Leichtigkeit findet Schongauer langsam im Kennenlernen von Frida und Almut wieder; Freiheit lebt und erlebt Schongauer im Roman mit seiner Hündin Ascha am Gardasee. Sie beleben ihn wie die Gestalten in Gustave Flauberts Die Versuchung des heiligen Antonius den durch Askese ermatteten Antonius. Flauberts Roman liegt auf Schongauers Toilette, er lässt Frida ihn lesen. Und Frida versteht, dass Gott laut Flaubert entweder „das Böse in der Welt gleichgültig sei, sonst wäre die Welt nicht voll davon. […] Oder seine Schöpfung ist mangelhaft – vielleicht ja mit Absicht, sagt Frida. Damit wir sie verbessern, kann man auch auf einer Reise tun.“
Analogien zwischen Kirchhoffs und Flauberts Figuren ziehen sich durch den gesamten Roman: Der Kampf des einsamen Künstlers mit inneren Dämonen aus der Vergangenheit und das Ringen mit der Erinnerung an Liebe, welche sich in der noch gemeinsam mit seiner toten Frau geretteten Hündin manifestiert. Schongauer sorgt sich, dass das „Taglose“ – ein einsames Dämmern zwischen Tag und Nacht – zurückkehren könnte, falls ihn Frida und Almut verlassen und er allein auf dem Hang bleibt „nur mit Ascha, die ihn lange überleben wird“. Denn dann bliebe wohl nur das Warten auf den Tod. Frida fragt, „ob sich überhaupt etwas lohne, wenn man allein sei und alt werde“. Während er sein Boot klarmacht, müht er sich, jung und agil zu wirken; wenn er etwas unterm Sofa hervorholt, fällt ihm das Knien zunehmend schwerer; häufig denkt Schongauer über sein Altern nach. Morgens sieht er erschaudernd ein hageres Gesicht im Spiegel. Und ihm wird die Brust eng, sein Herz schmerzt.
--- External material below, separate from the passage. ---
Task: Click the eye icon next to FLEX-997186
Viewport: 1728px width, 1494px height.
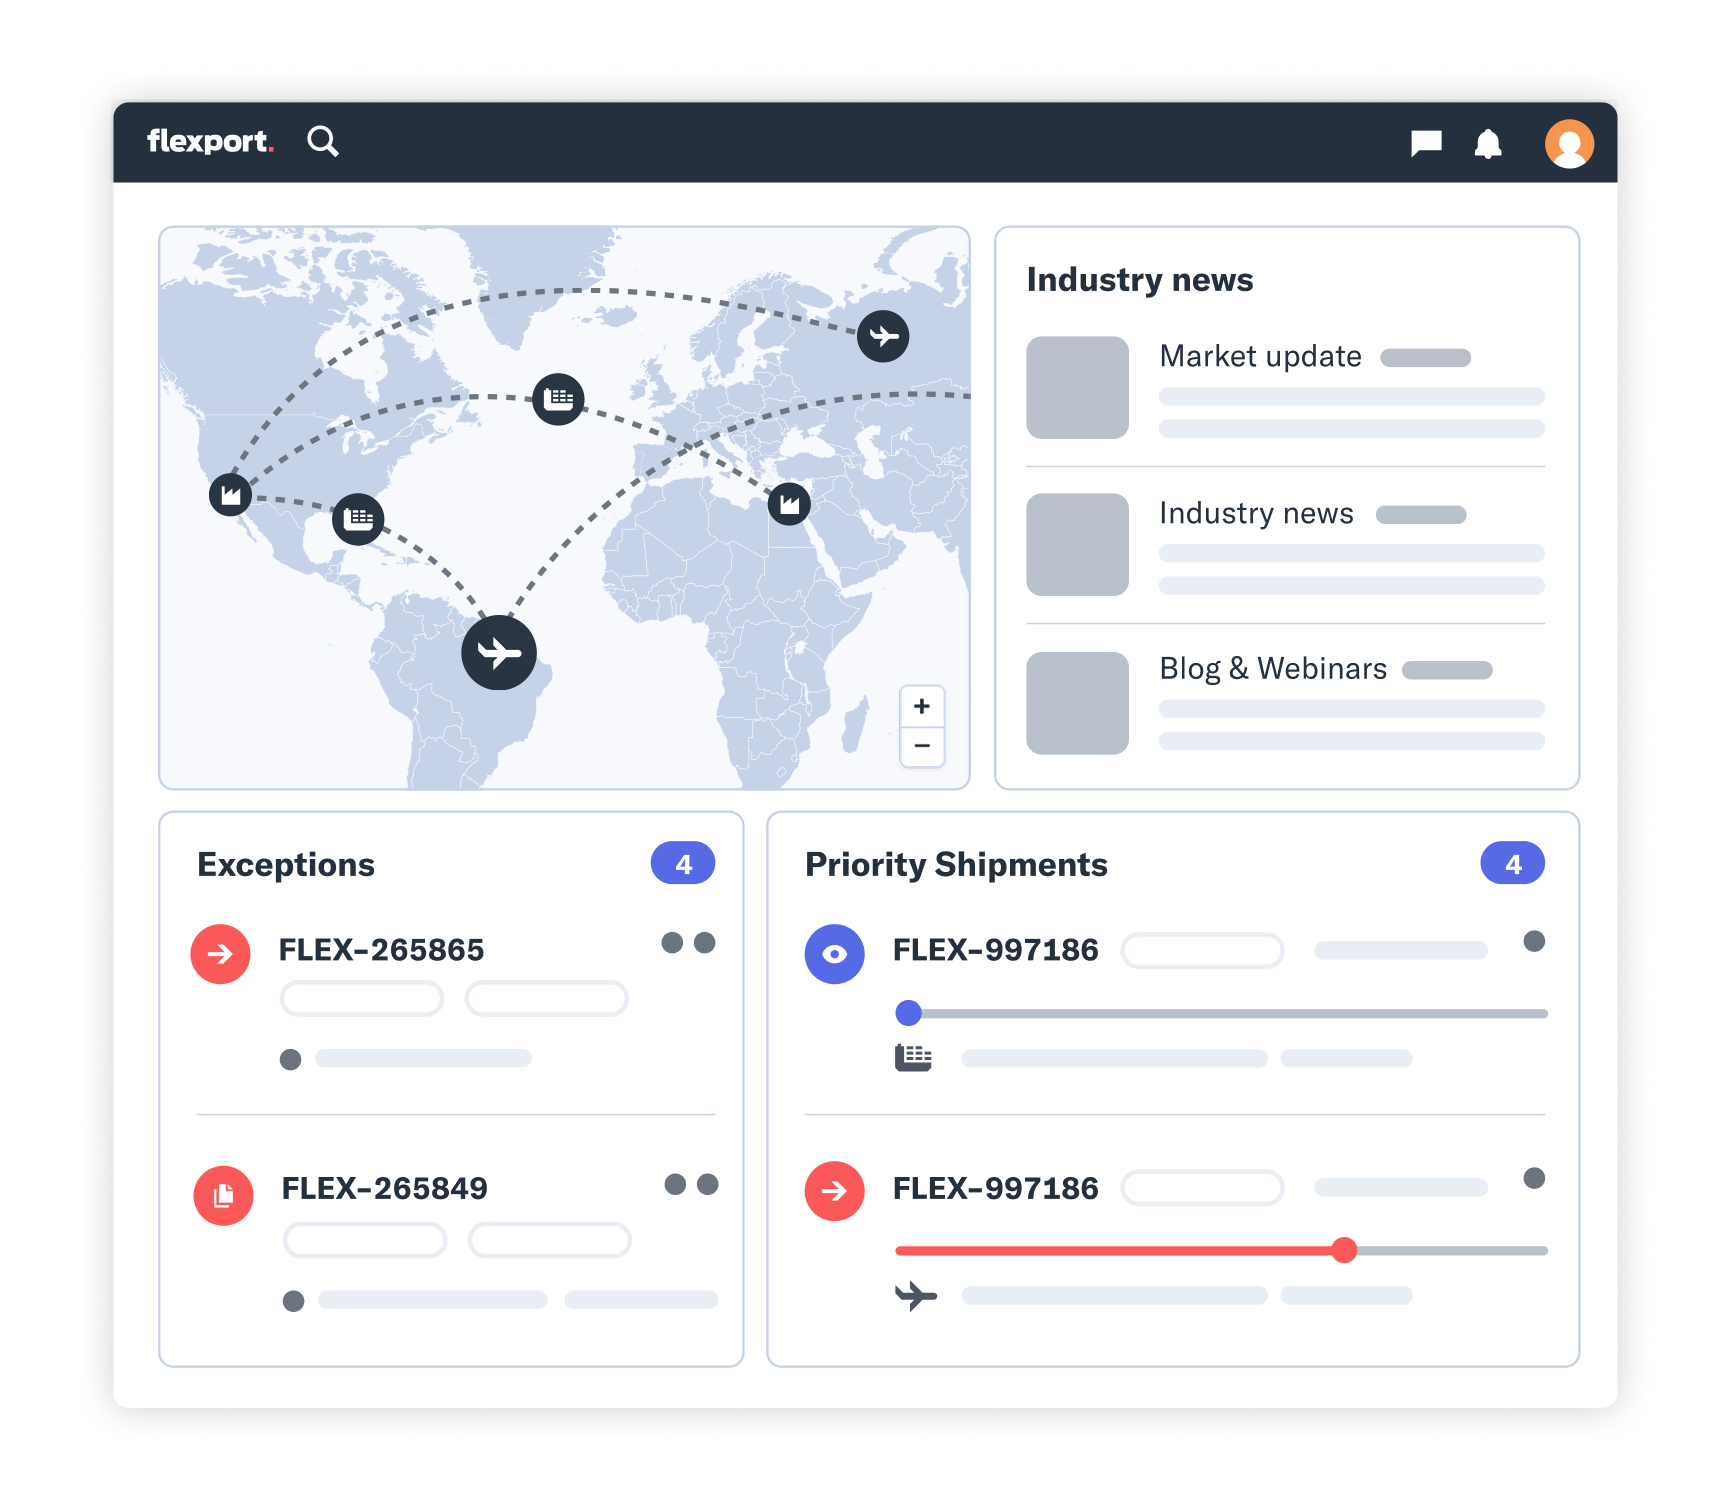Action: point(834,953)
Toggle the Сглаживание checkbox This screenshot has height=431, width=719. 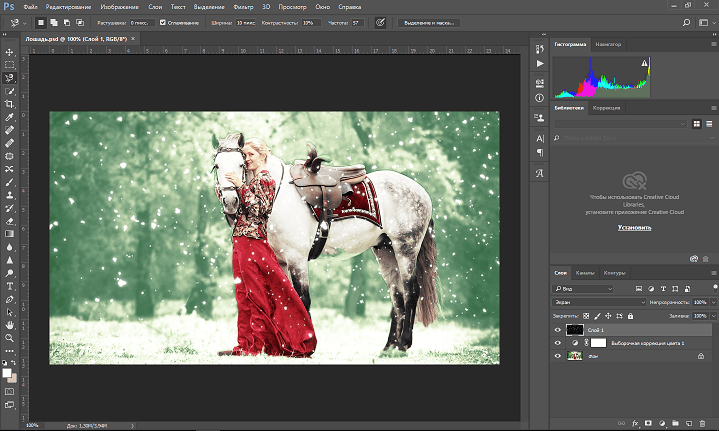tap(163, 22)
Wie in vergangenen Romanen von Bodo Kirchhoff fallen viele autobiografische Details auf. Schongauer und Kirchhoff sind gleichaltrig. Dem 75 Jahre alten Autor ist die Fragilität des Lebens bewusst, er hat es häufig betont, unter anderem vor einigen Jahren auf der Frankfurter Buchmesse. Bodo Kirchhoff wohnt in Frankfurt am Main und am Gardasee, dem Schauplatz des Romans. Er taucht abwechselnd in das geschäftige Treiben der Bankenmetropole ein und zieht sich wieder in sein Haus mit Blick über das pittoreske Torri del Benaco zurück. Ein Leben zwischen Gegensätzen. Zwischen Hektik und Ruhe. Zwischen Großstadt und Natur. Und zweifellos zwischen geistiger Höchstleistung und spürbarem Altern der Knochen. Bodo Kirchhoff steht am Kreuzpunkt des Widersprüchlichen der heutigen Welt. Er blickt zurück und voraus. Er zeigt Wege auf. Kirchhoff würde diesem Satz vermutlich zustimmen: Italien kann die Seele öffnen. Seit er sein Leben mit einem Tier teilt ist der literarische Beweis. Der Roman ist in jeder Nuance wie die in ihm beschriebene Höhenluft, „die man einsaugen muss“. Die formale Schönheit ist ein ästhetischer Genuss. So kann nur schreiben, wer Abgründe kennt und versteht und in schwierigen Jahren Weitsicht erlangt hat. Bodo Kirchhoff ist ein großer, ganz und gar nicht kitschiger Roman über Liebe, Sinnsuche und Schmerz gelungen, dessen Ende nicht vorweggenommen werden sollte. Denn auch das soghafte Finale ist eine Stärke des Romans, weil es schwer erahnbar ist. Vielleicht kein Lieto fine. Schonungslos realistisch bleibt Kirchhoff bis zur letzten Seite.